Abstract OBJECTIVE Malignant gliomas metabolize glucose preferably by glycolysis which is in accordance with the Warburg effect. This induces a high demand of glucose combined with a significant lactic acid load. The hypoxia-inducible carbonic anhydrase (CA) IX has been shown to moderate the extrusion of hydrogen ions into the extracellular space. Since the acidification of the extracellular environment contributes to host tissue invasion due to activation of proteolytic enzymes, we hypothesized that CA IX plays an important role in malignant glioma Recently, specific small molecule inhibitors of this enzyme have been developed and may provide an innovative strategy for anti – invasive treatment. METHODS Two established and 4 primary GBM cell lines (2 with mesenchymal and 2 with proneural transcriptional profile) were exposed to the CAIX inhibitor U104 under normoxic and hypoxic conditions. Cell toxicity was measured by ATP and crystal violet assay. For invasion assessment, a matrigel invasion chamber system with 8 µm pore size polycarbonate filter was used. CAIX expression was analyzed by quantitative RTPCR and Western Blot.
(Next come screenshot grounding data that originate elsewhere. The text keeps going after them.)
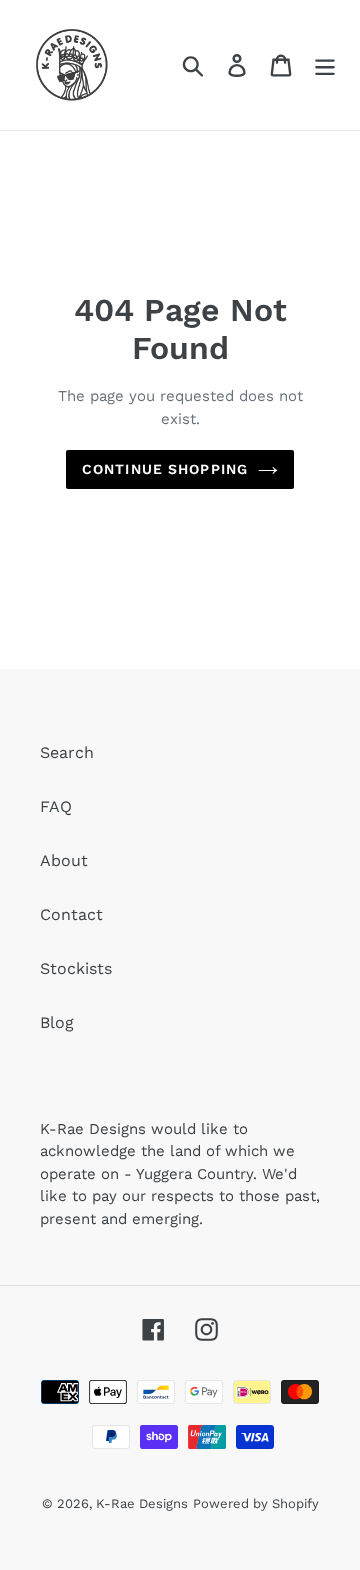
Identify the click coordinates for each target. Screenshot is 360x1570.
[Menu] (325, 65)
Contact (71, 914)
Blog (57, 1022)
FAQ (56, 806)
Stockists (76, 968)
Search (67, 752)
RESULTS Hypoxia significantly induced CAIX expression in all cell lines. Invasiveness increased significantly under hypoxic conditions in the mesenchymal cells (p < 0.01). Regardless of oxygenation status, the mesenchymal group displayed significantly higher invasiveness compared to the proneural group (p = 0.006). Looking at all cell lines, invasion is significantly inhibited by U104, both under normoxic and hypoxic conditions (p < 0.01). However, while the mesenchymal group showed the highest susceptibility to CAIX inhibition followed by the proneurally differentiated group, the established cell lines were entirely refractory to CAIX inhibition. CONCLUSION Our data demonstrate that CAIX inhibition can effectively inhibit invasion in malignant glioma cells independent from oxygenation status, however the effects are significantly influenced by cell type specific biological features.